- _Verilen görev 1_:
Aşağıdaki satırlarda "How do I perform: Click" içeren satırdan başlayıp "Action: click(5, 477)" içeren satırda biten bölümü "headline" yerine "title" koyarak değiştirip yeniden yazar mısınız? Başka hiçbir şeyi değiştirmeyin, resimleri de yanıta almayın.

- _Gösterilen metin_:
● Hatta “Not etmelere doyamayın inşallah” mı dediniz, yoksa bana mı öyle geldi? Tüm bölümlere yapılan irili ufaklı tatlı göndermeleri unutmak olmaz çünkü: Defo’nun kendi kendisinin isim annesi olması, Ömer’in kendi içinde, tam olarak annesinin öğütlediği ‘adaletli, doğru, iyi’ adamı bulması; veya Sinan’ın Ömer’e “herhalde doğru karar vermişsindir, sen hep doğru karar verirsin” demesi. Keşke bazı tasarımları bazı Deniz Tranba’lara vermeden evvel de bu dediğini hatırlasaydın Sinan. ^.^
● Ve hınzır İplikçi...! Çarşamba cadısını bilinçaltından rüyalarına nasıl yerleştiriverdiğini anlamış olduk... Defne tabii ki Ömer’i hatırlamadı, ama keskin hafıza sahibi ve sadece dikkatini çekenlerle ilgilenen Ömer İplikçi üçüncü kez gördüğü bu kızıl sonyayı kollarından tutup götürürken belki de şunu söylüyordu içinden: “Fırsatlar ‘ben fırsatım’ diye bağırmaz ki... usul usul yandan geçerler, tutup çekmek senin elindedir. Ne de olsa, fırsatın ta kendisidir kazanmak!"

- _Verilen görev 2_:
Gösterilen metni iki cümleyle özetler misiniz?

- _Veri kesitleri_:
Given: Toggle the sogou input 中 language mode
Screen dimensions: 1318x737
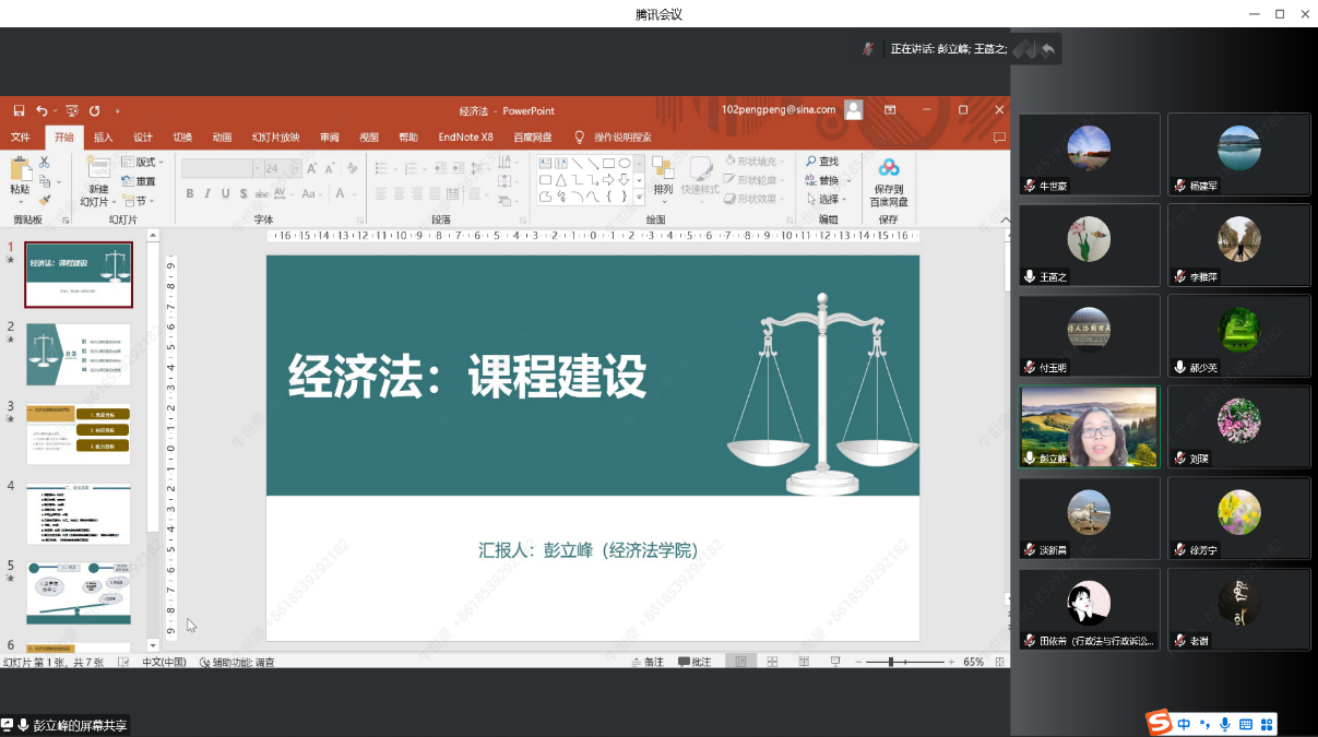Looking at the screenshot, I should (x=1184, y=724).
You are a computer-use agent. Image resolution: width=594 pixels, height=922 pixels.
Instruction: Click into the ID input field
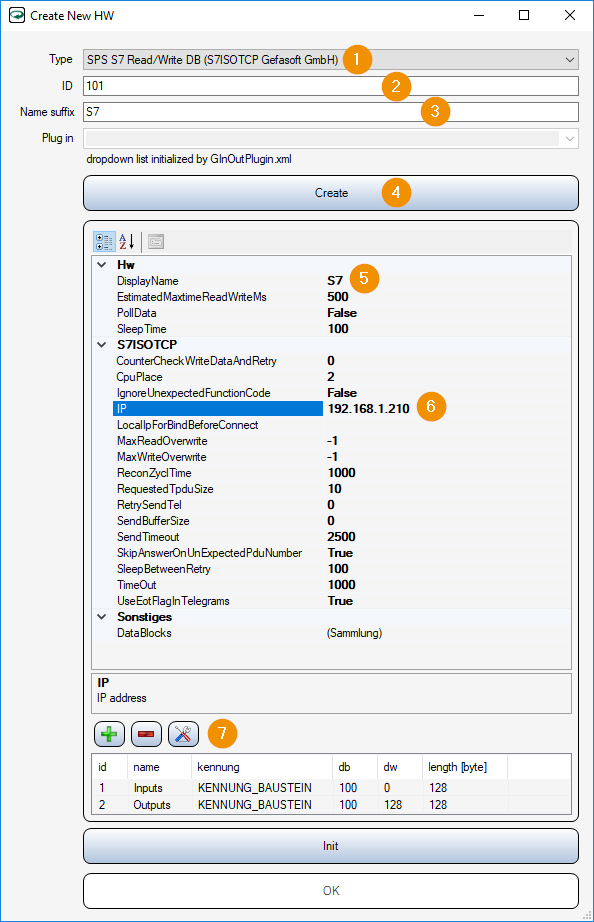(331, 86)
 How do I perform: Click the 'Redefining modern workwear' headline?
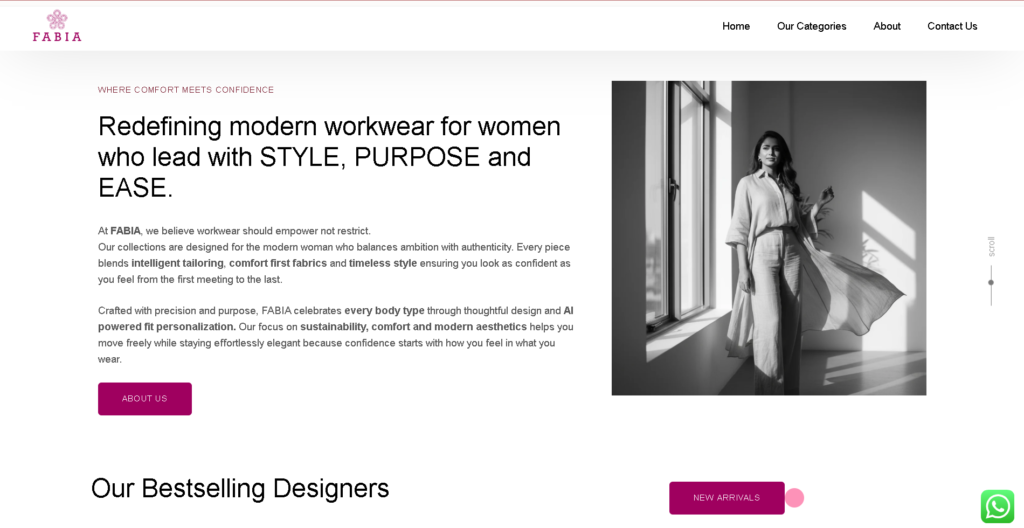[x=329, y=157]
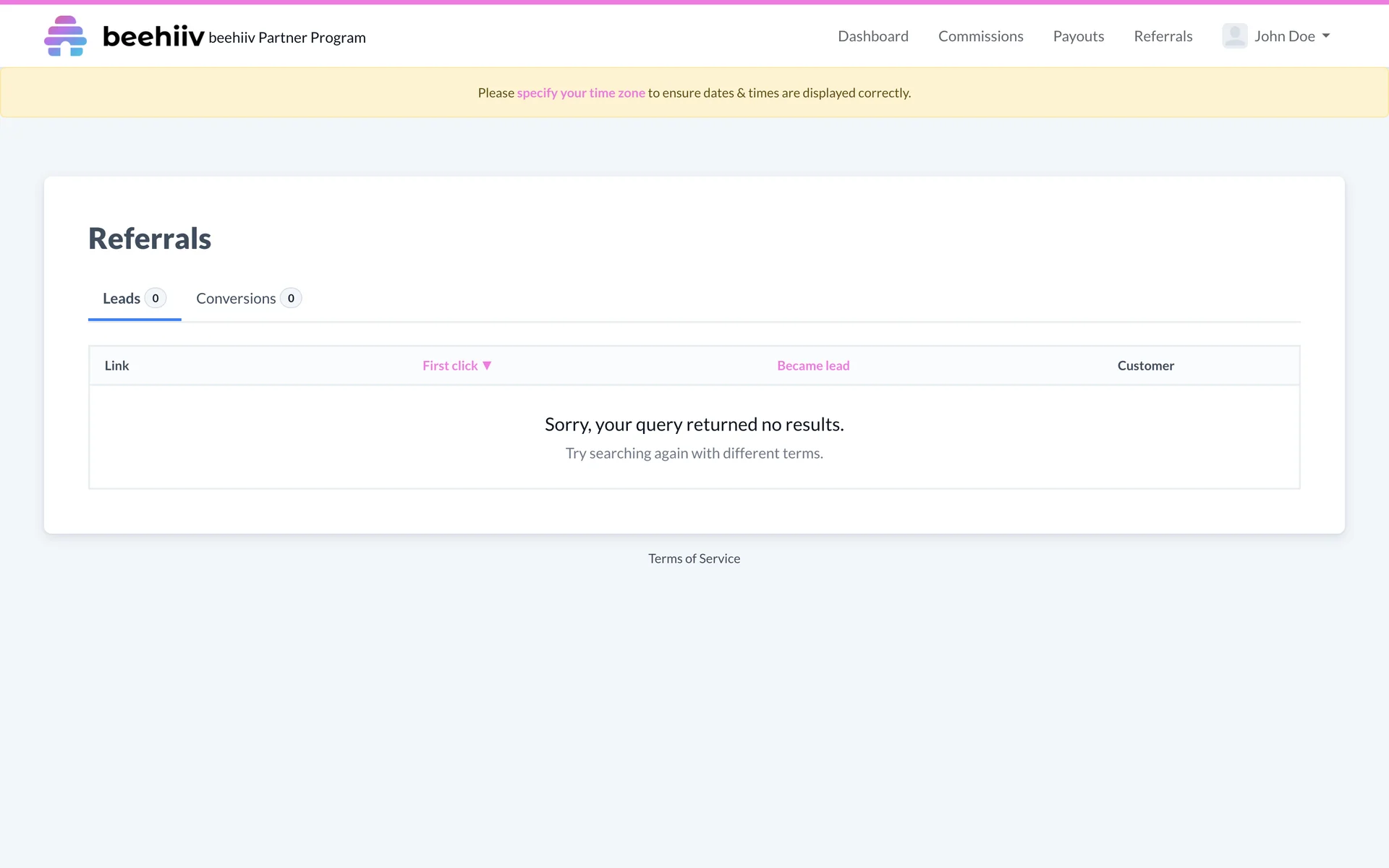1389x868 pixels.
Task: Click the John Doe avatar image
Action: (1234, 36)
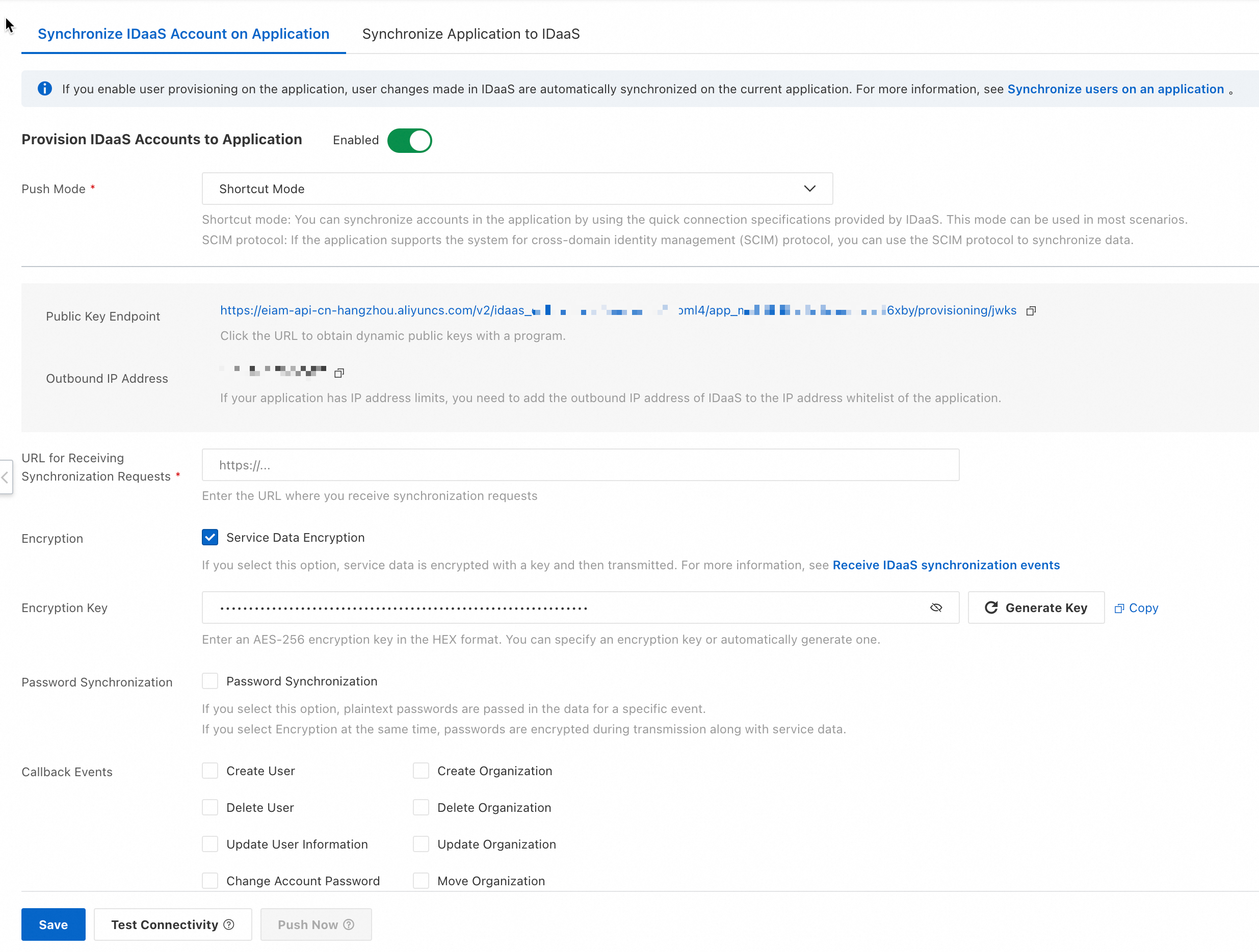The width and height of the screenshot is (1259, 952).
Task: Collapse the left sidebar arrow handle
Action: click(5, 477)
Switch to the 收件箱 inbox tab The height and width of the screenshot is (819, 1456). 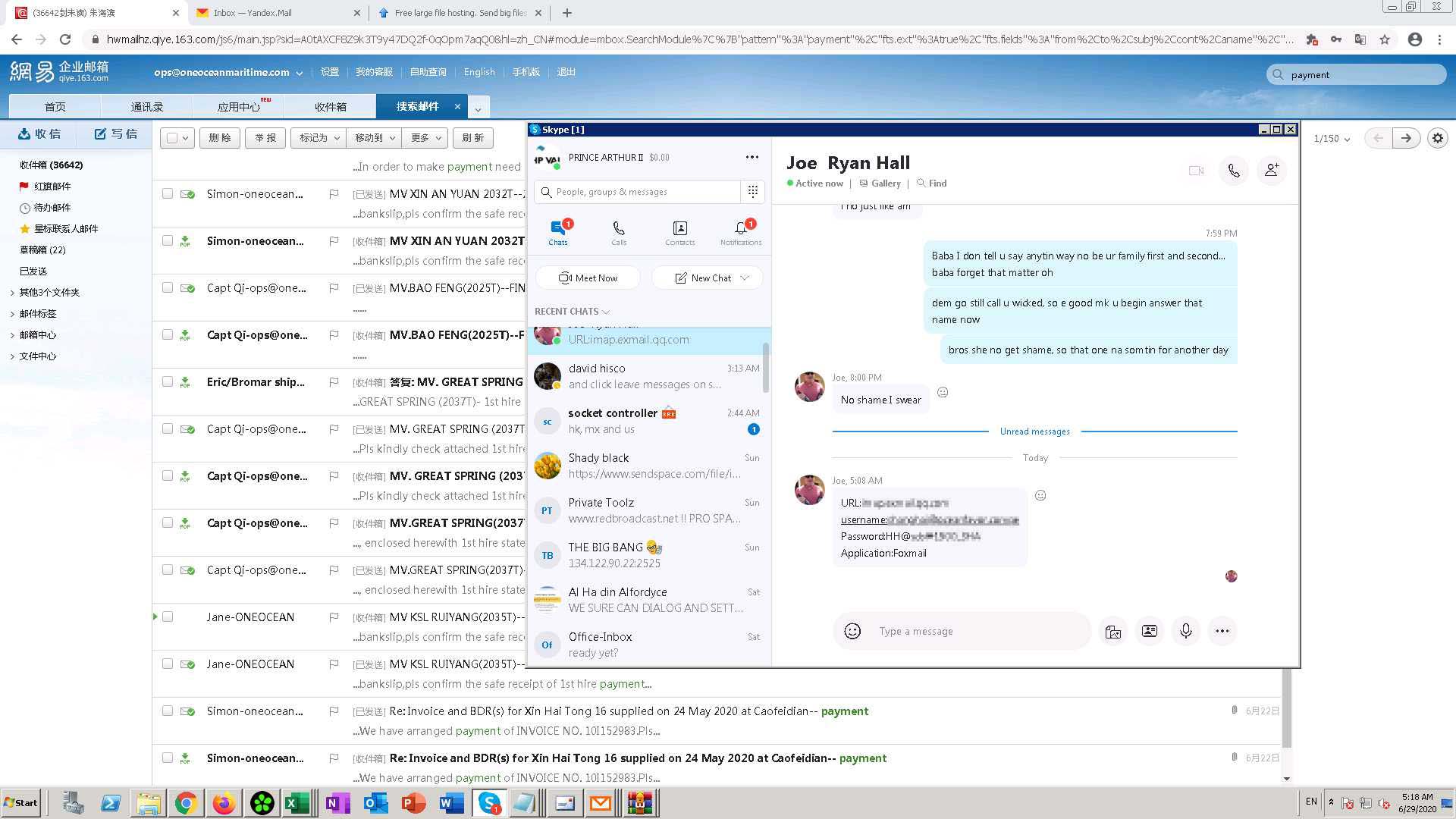pyautogui.click(x=330, y=107)
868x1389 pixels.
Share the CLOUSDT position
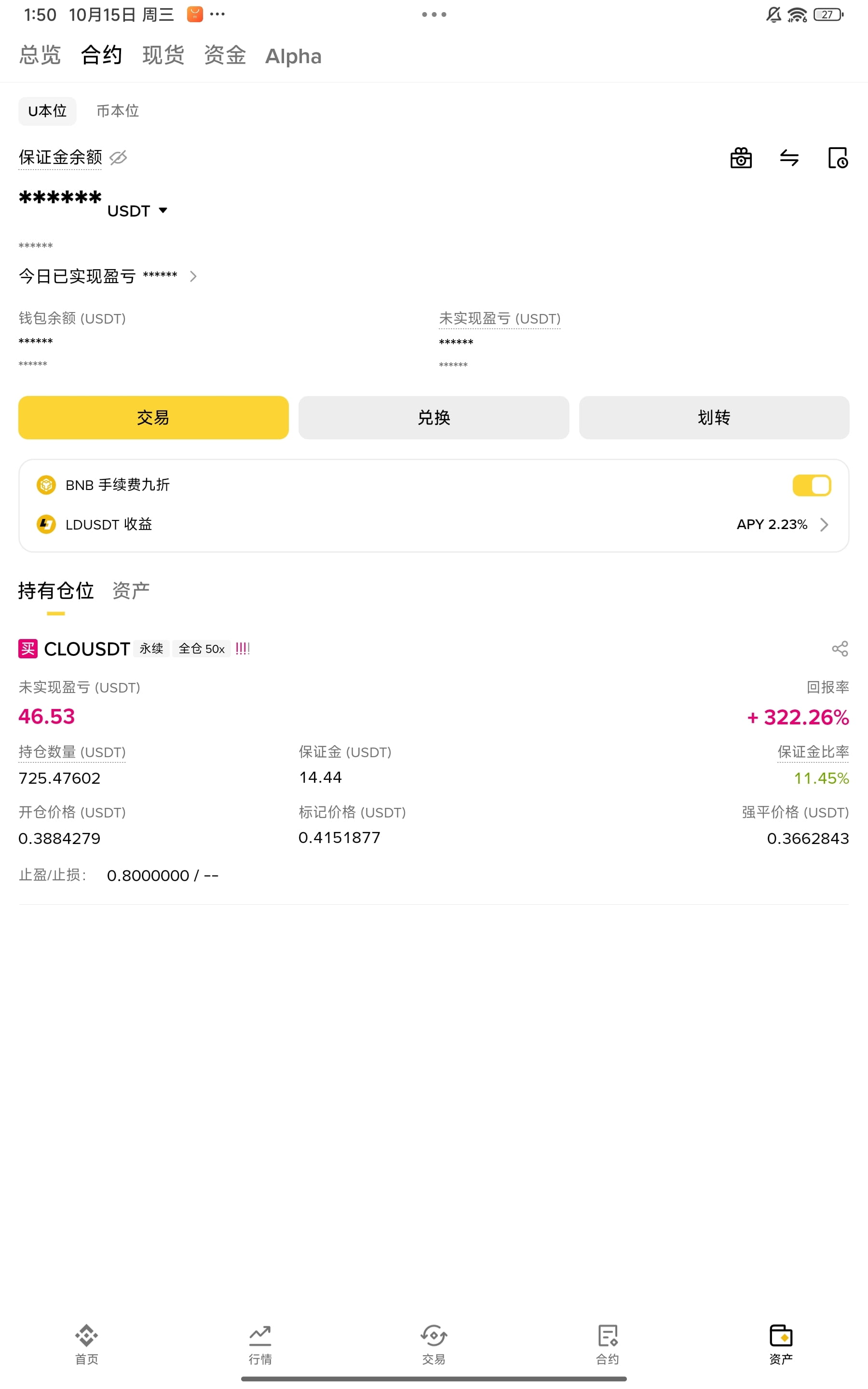(x=840, y=649)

- _Doğru yanıt 1_:
 How do I perform: Click the 'Redefining modern workwear' title?
[x=329, y=157]
1389x868 pixels.
Task: Click the John Doe avatar image
Action: (1234, 36)
The width and height of the screenshot is (1259, 952).
Task: Collapse the left sidebar arrow handle
Action: click(5, 477)

- _Doğru yanıt 2_:
Metin, tüm bölümlere yapılan tatlı göndermeleri anıyor: Defo'nun kendi kendisinin isim annesi olması, Ömer'in annesinin öğütlediği 'adaletli, doğru, iyi' adamı kendi içinde bulması ve Sinan'ın Ömer'e hep doğru karar verdiğini söylemesi. Ayrıca Defne'nin Ömer'i hatırlamadığını, keskin hafızalı Ömer İplikçi'nin ise üçüncü kez gördüğü bu kızı kollarından tutup götürürken belki de içinden fırsatların bağırmadığını, onları tutup çekmenin insanın elinde olduğunu söylediğini anlatıyor.